The coalition said AT&T feels free to raise its prices -- even to advertise three years in advance that it would do so -- because it has no competition. AT&T has pointed to a FiberTower SEC filing. FiberTower said it operated in a “highly competitive environment” and its rates wouldn’t look as good if the incumbent local exchange carriers -- like AT&T -- were forced to reduce theirs. The appearance of such competition can be deceiving, said Sprint Nextel. “Alternatives are sparse at best,” said Paul Schieber, vice president of access and roaming. A spokesman said only 4 percent of Sprint’s cell towers are physically close enough to an alternative special access provider to truly give it a choice in who it uses. AT&T’s increases will cost Sprint tens of millions of dollars a year, Schieber said.

AT&T scoffed at the coalition’s arguments, saying members were focused on last-generation technology instead of next-generation technology. “Why aren’t the companies that are complaining about our special access prices instead focused on getting their own fiber into buildings they want to serve? Instead of talking about DS1s they could be investing in far more capable technology,” Frank Simone, assistant vice president of federal regulatory, said in a post to the company’s blog late Tuesday. If the government controls last-generation technology prices, no one will invest in next-generation technology, he said.

Others had a harder time quantifying exactly how much the rate increases would be. Boothby said it would depend on the particular customer and their needs. Some members of her group have estimated increases of 1 to 2 percent, while others have estimated 7 to 8 percent increases, she said. “That’s a real big number right now in this economy,” she said. Members of the coalition want the FCC to move forward. The commission has put out a request seeking feedback on how to approach the question and will hold a workshop this summer. The NoChokePoints Coalition emphasized that the FCC can move forward now. Unlike other issues where its authority has been questioned, no one questions that the agency has the authority to act here, Sohn said.
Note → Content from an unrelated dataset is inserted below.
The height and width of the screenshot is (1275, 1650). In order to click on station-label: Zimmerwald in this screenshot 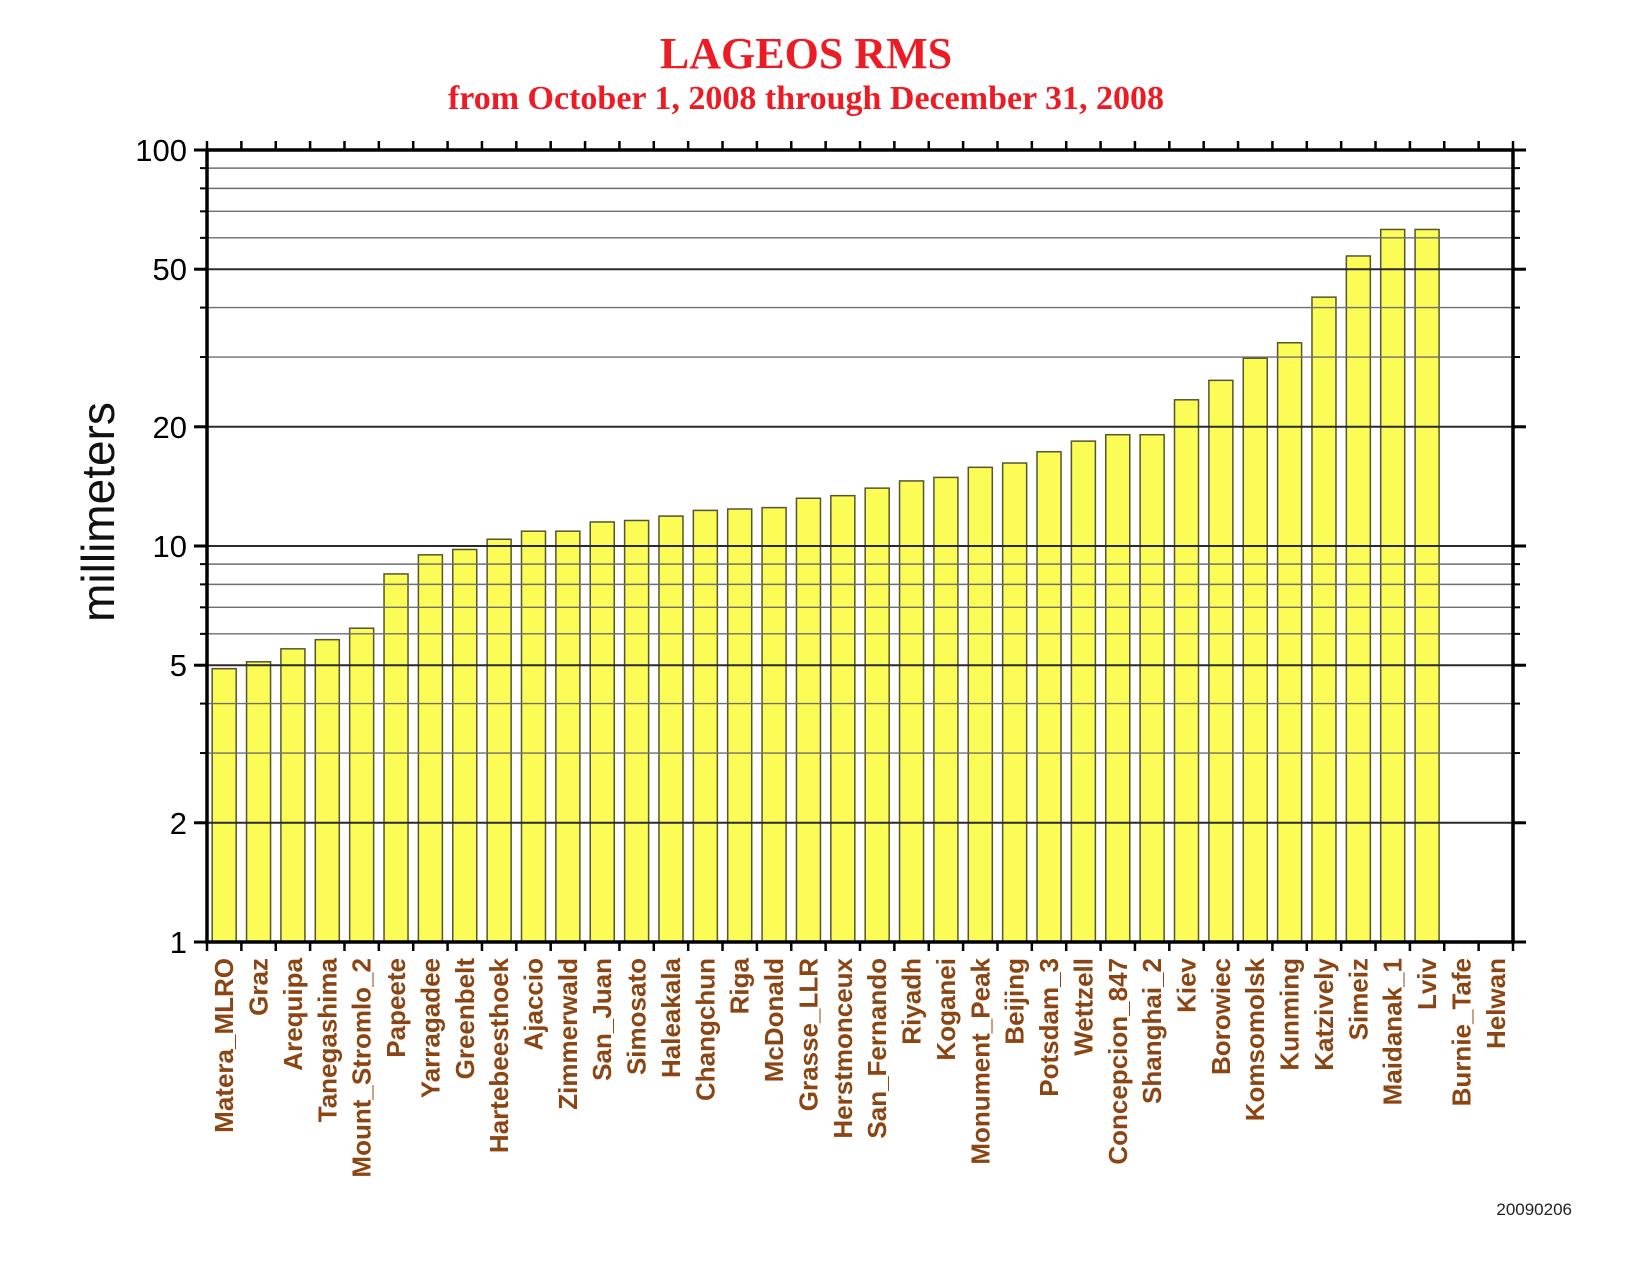, I will do `click(568, 1034)`.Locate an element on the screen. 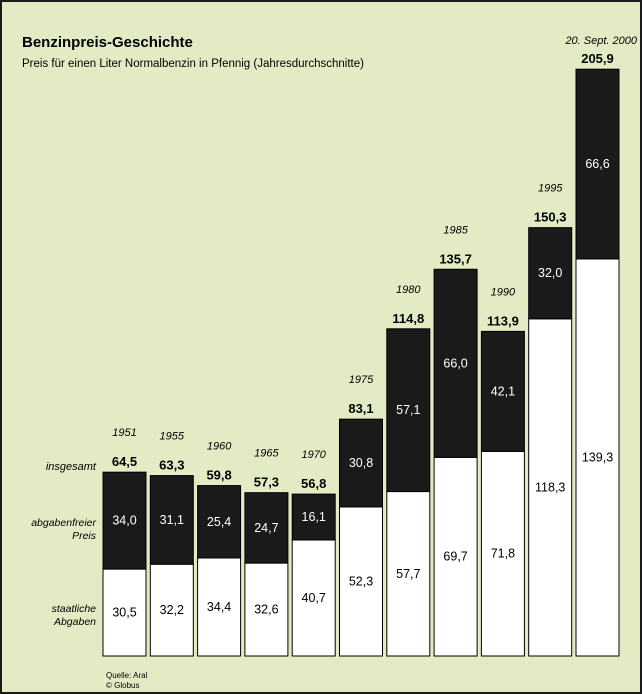 The height and width of the screenshot is (694, 642). year-label: 1965 is located at coordinates (266, 454).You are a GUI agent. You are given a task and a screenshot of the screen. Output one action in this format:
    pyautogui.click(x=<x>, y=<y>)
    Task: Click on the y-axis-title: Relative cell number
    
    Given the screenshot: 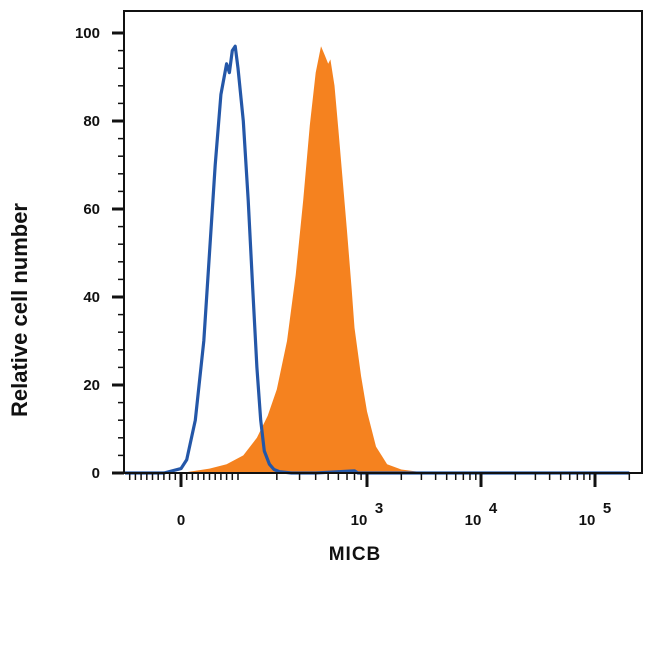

Two ex parte filings submitted Monday dealt with special access. Sprint wrote that AT&T is raising its rates simply because it can, not because it’s offering better service or sees more demand. The commission should take interim steps, like rollback of phase 2 price flex rates to price cap rates, imposition of a special access rate freeze or a moratorium on new pricing flexibility, until it crafts “comprehensive reform,” Sprint said. Representatives of tw telecom met with the FCC to discuss Ethernet special access service. That company said the commission should require the incumbents to charge the same prices in areas that have pricing flexibility as are charged in price cap areas.